The Democratic senators released a redacted letter they had sent to CIA Director William Burns and Director of National Intelligence Avril Haines on April 13 last year regarding the program.

The CIA has “secretly conducted its own bulk program” under Executive Order 12333, according to the letter, and it has done so “entirely outside the statutory framework that Congress and the public believe govern this collection, and without any of the judicial, congressional or even executive branch oversight that comes with [Foreign Intelligence Surveillance Act] collection.”

“This basic fact has been kept from the public and from Congress,” Wyden and Heinrich wrote.

The Democratic lawmakers urged Burns and Haines to declassify information on the program.

The letter claimed that the Senate Intelligence Committee wasn’t aware of the CIA’s secret collection until the month before, when the agency turned over a report on it. An anonymous intelligence official told the New York Times that the committee did know about the program, just not the systems for storing and probing the data that was collected.

Wyden and Heinrich did not provide details on the program in the letter or their announcement on Thursday, such as who was being surveilled and what the full scope of the program was.

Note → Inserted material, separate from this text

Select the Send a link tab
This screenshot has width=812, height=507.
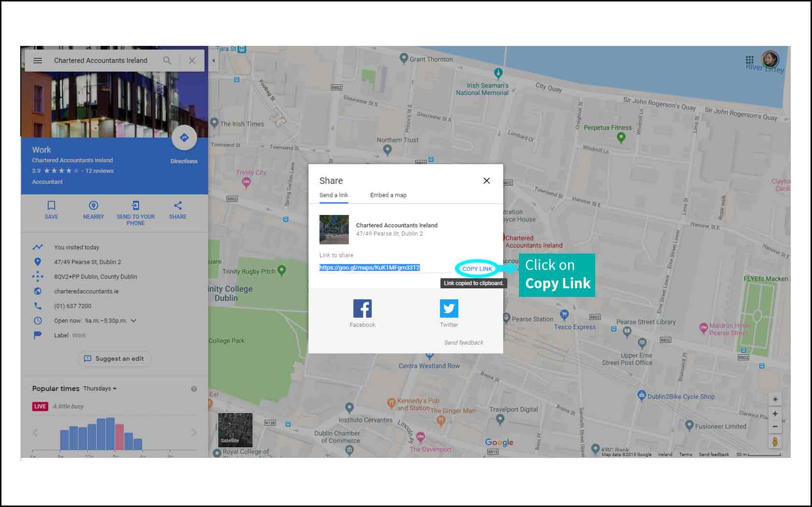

The CIA’s privacy and civil liberties officer, Kristi Scott, told the New York Times that the intelligence agency is “committed to transparency consistent with our obligation to protect intelligence sources and methods.”

“C.I.A. recognizes and takes very seriously our obligation to respect the privacy and civil liberties of U.S. persons in the conduct of our vital national security mission, and conducts our activities, including collection activities, in compliance with U.S. law, Executive Order 12333 and our attorney general guidelines,” she said.